First of all, we would like to see pre-registration, so that we don’t end up learning only about successes (and generally cherry-picking good results, while omitting negative results).
He is trying to steer the field towards generally better practices. I don’t think this is specifically a criticism of this particular OpenAI result, but more an attempt to change the standards.
Although he is likely to have some degree of solidarity with the IMO viewpoint and to share some of their annoyance with timing of all this, e.g. https://www.reddit.com/r/math/comments/1m3uqi0/comment/n40qbe9/
Ok, denial is too strong a word. I don’t exactly know how to describe the mental motion he’s doing though.
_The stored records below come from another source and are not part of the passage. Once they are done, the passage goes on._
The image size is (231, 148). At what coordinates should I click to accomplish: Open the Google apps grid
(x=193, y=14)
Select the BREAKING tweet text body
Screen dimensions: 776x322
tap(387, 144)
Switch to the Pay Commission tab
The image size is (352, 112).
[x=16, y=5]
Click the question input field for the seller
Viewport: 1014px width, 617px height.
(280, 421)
By volume, his post thread is mostly discussions of ways in which this isn’t a fair comparison, whereas the correct epistemic update is more like “OK so competition maths is solved, what does this mean next?”. It’s a level of garymarcusing where he doesn’t disagree with any facts on the ground but the overall vibe of the piece totally misses the wood for the trees in a particular and consistent direction. Terry’s opinions on maths AI (which one would hope to be a useful data point) are being relegated to a lagging indicator by this mental motion.
I would not say it is solved :-)
I am sure we’ll see an easy and consistent 42 score from the models sooner rather than later, and we’ll see much more than that in the adjacent areas, but not yet :-)
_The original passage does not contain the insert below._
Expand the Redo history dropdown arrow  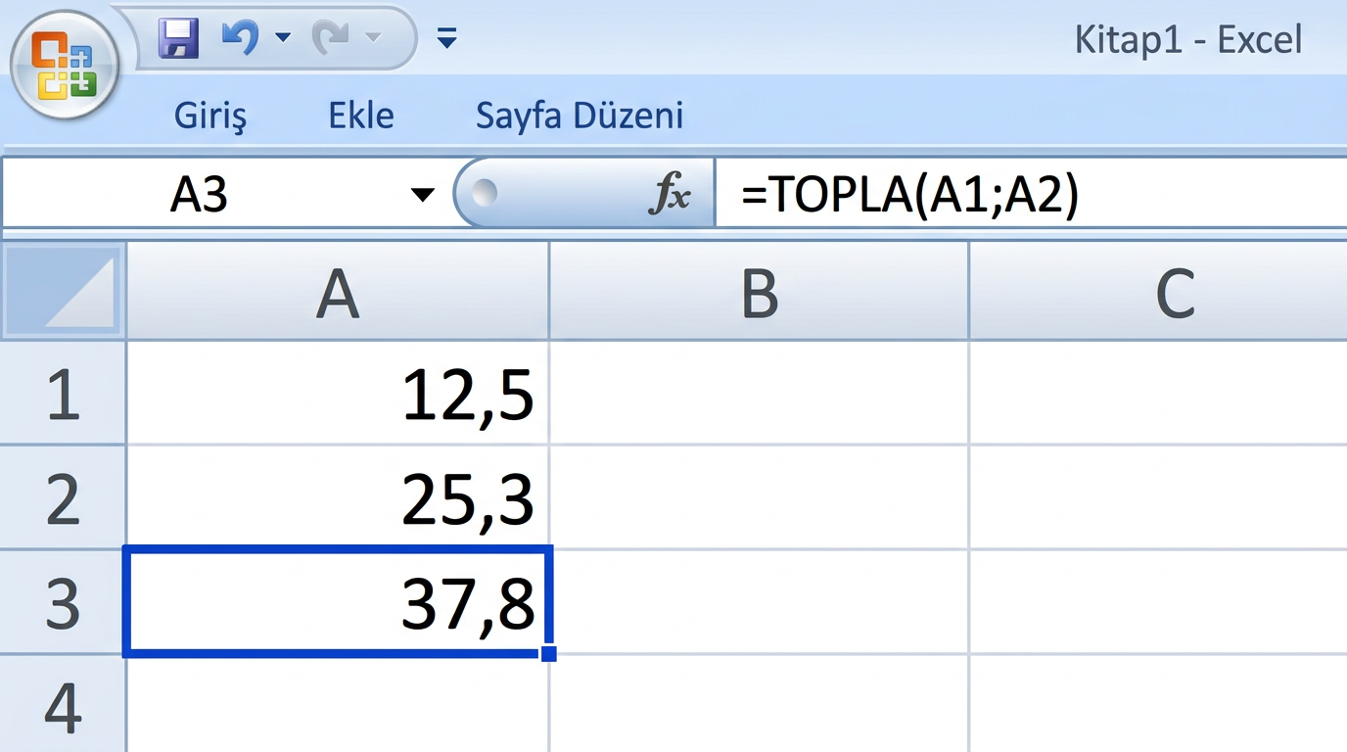pos(372,38)
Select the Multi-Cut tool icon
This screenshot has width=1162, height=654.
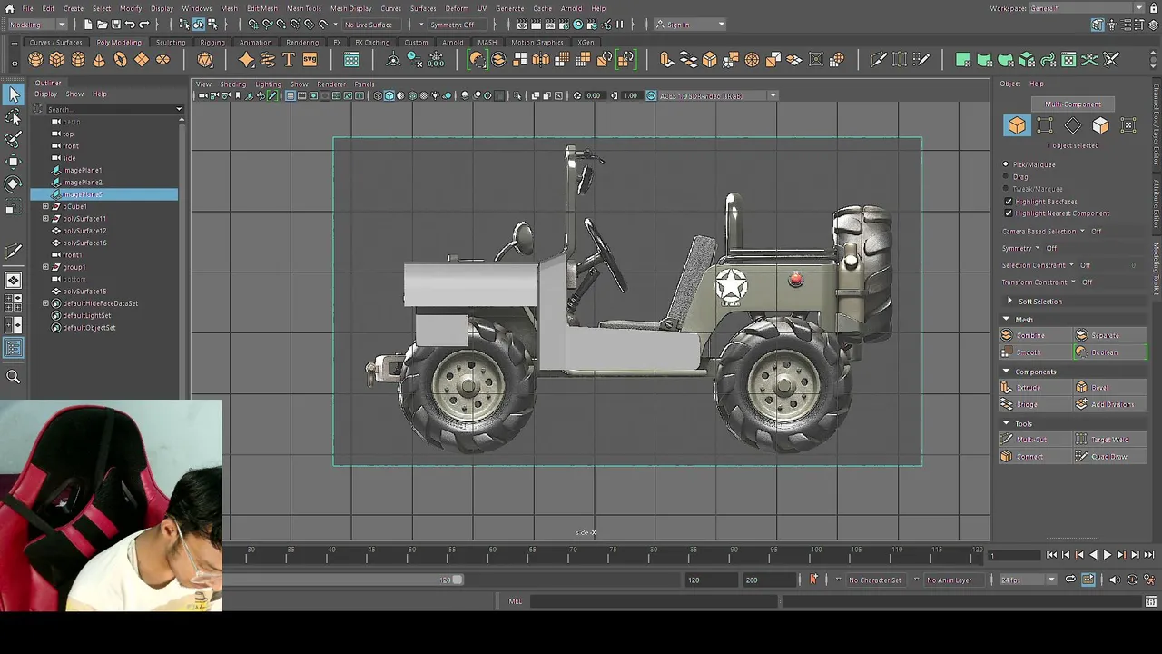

(Someone who got a bronze in late 1960-s is telling me that this idea to give gold medals to 10+% of the participants is relatively recent, that when they were competing back in the 60-s there would be exactly 5 gold medals with this table of results.)
My recollection from the late 1980s when I was doing IMOs is that the proportions were supposed to be something like 6:3:2:1 nothing:bronze:silver:gold, so about 8% gold medals. I don’t think I ever actually verified this by talking to senior officials or checking the numbers.
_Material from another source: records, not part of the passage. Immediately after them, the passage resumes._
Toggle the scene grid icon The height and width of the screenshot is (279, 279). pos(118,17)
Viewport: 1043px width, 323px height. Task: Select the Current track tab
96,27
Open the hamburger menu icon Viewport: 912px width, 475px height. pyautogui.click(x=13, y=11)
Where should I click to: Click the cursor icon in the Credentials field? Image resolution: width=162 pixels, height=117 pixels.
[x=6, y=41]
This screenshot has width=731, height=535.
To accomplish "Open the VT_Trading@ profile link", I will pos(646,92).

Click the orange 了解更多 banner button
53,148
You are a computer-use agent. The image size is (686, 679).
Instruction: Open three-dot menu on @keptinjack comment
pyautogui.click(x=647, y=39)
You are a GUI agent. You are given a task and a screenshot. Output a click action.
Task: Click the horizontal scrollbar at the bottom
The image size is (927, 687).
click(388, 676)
(As for Terry Tao, I agree with you that he is clearly not in denial, he’s just cross at OpenAI for preferring PR over (1) good science and (2) politeness.)
Yeah, I actually looked at the early years today, and in 1969 only the three perfect scores won gold, and in 1970 this was relaxed a little bit, and the overall trend looked to me like there were multiple reforms with gradual relaxation of the standards for gold (although I did not do more than superficial sampling from several time points).
I think the official goal is still approximately 6:3:2:1, but this year those fuzzy boundaries resulted in 67 gold medals out of 630 participants (slightly above 10.6%).
Just me or it seems he’s making these 2 wrong assumptions?
1. He thinks this was a system (of models) like AlphaProof
2. That this model had internet access
Surprising that no one on mathstodon has mentioned this. I wonder what he would say if he knew it was a single LLM without internet access.
Honestly, that thread did initially sound kind of copium-y to me too, which I was surprised by, since his AI takes are usually pretty good[1] and level-headed. But it makes much more sense under the interpretation that this isn’t him being in denial about AI performance, but him undermining OpenAI in response to them defecting against IMO. That’s why he’s pushing the “this isn’t a fair human-AI comparison” line.
Edit: For someone who doesn’t “feel the ASI”, I mean.
I would not characterize Tao’s usual takes on AI as particularly good (unless you compare with a relatively low baseline).
He’s been overall pretty conservative and mostly stuck to reasonable claims about current AI. So there’s not much to criticize in particular, but it has come at the cost of him not appreciating the possible/likely trajectories of where things are going, which I think misses the forest for the trees.
Oh, yeah, he’s not superintelligence-pilled or anything. I was implicitly comparing with a relatively low baseline, yes.
Your “Intrigue → Denial → Appreciation → Denial 2 → Fear”—cycle really hits the spot. I will filter future comments from AI pundit through this lens.